Na década seguinte, outra ameaça veio da África. Entre 2014 e 2016, a febre hemorrágica conhecida popularmente como ebola devastou toda a região ocidental do continente, causando mais de 11 mil mortes entre 28.600 casos registrados. O ebola talvez tenha sido uma das epidemias mais assustadoras deste século por conta de seus sintomas assustadores, entre eles hemorragias intensas e dores lancinantes, além da altíssima taxa de mortalidade.

Na mesma época, os mesmos mosquitos Aedes que vêm causando epidemias recorrentes de dengue e febre amarela por toda a América Latina trouxeram mais uma ameaça à saúde humana: a Zika.

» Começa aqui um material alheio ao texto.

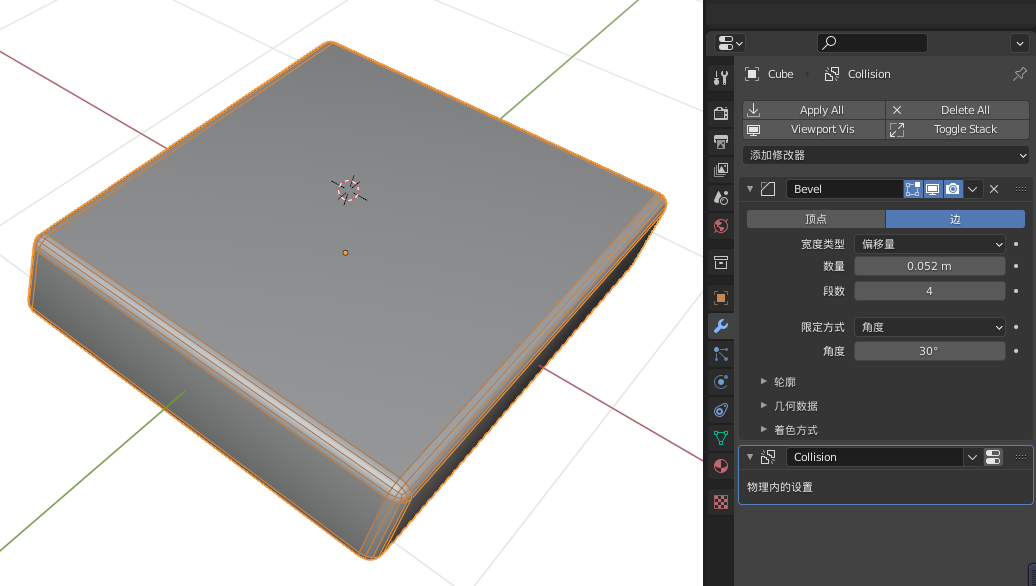Open the Modifier Properties wrench icon
This screenshot has height=586, width=1036.
click(x=720, y=325)
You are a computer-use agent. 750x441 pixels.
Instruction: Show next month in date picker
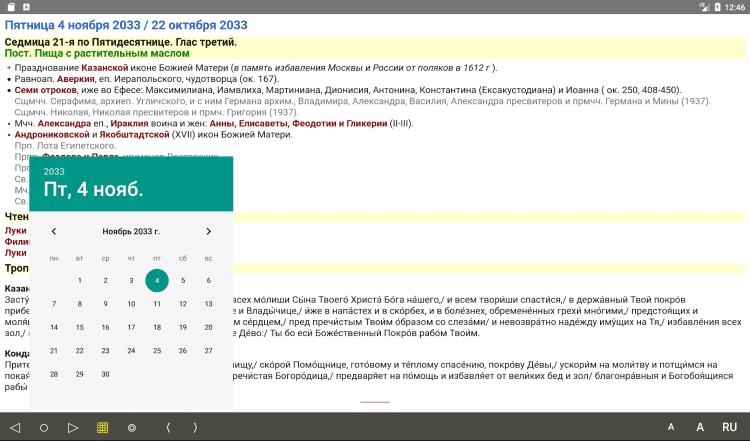coord(209,232)

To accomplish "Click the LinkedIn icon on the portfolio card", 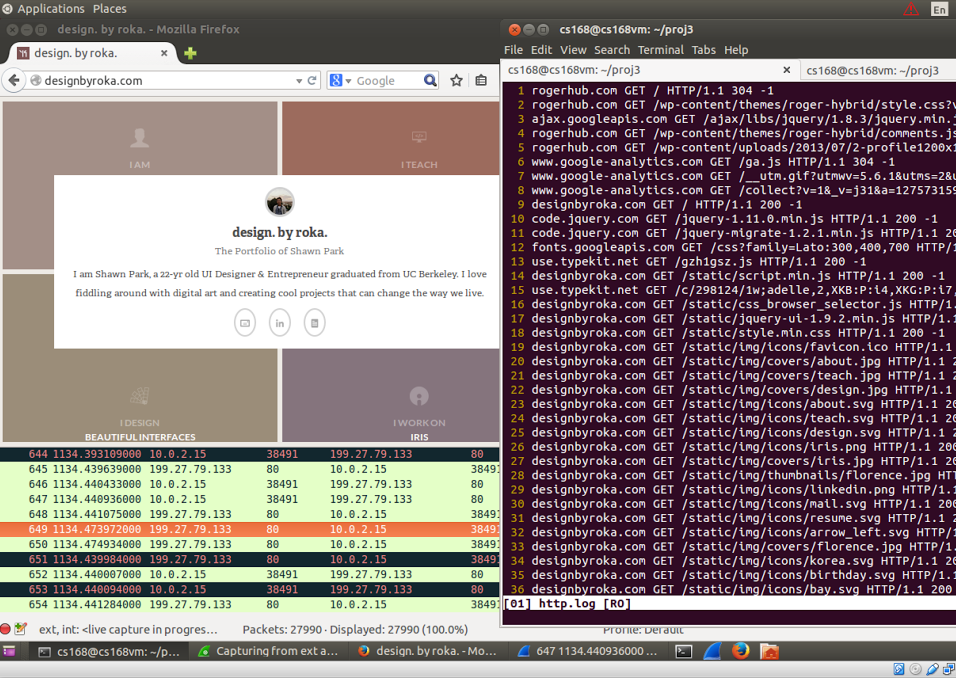I will pyautogui.click(x=280, y=323).
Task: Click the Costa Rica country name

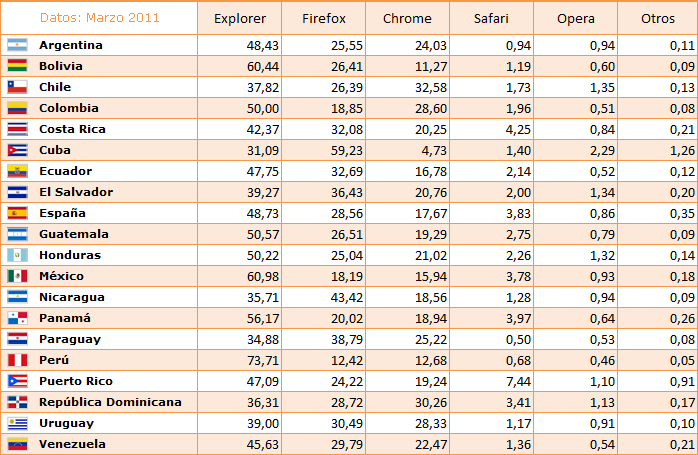Action: [72, 129]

A maior ameaça desse vírus, mais que no contágio entre adultos, está nas mulheres grávidas, cujos bebês podem nascer com malformações graves. Até agora não existe vacina ou cura para a doença.

Por fim, hoje em dia nos deparamos com o novo coronavírus e sua Covid-19. Analisando esse desagradável rastro de morte, é possível prever que, depois desta, haverá outras pandemias tão ou mais perigosas. Como diria Camus: “Mas que vem a ser a peste? É a vida, nada mais”.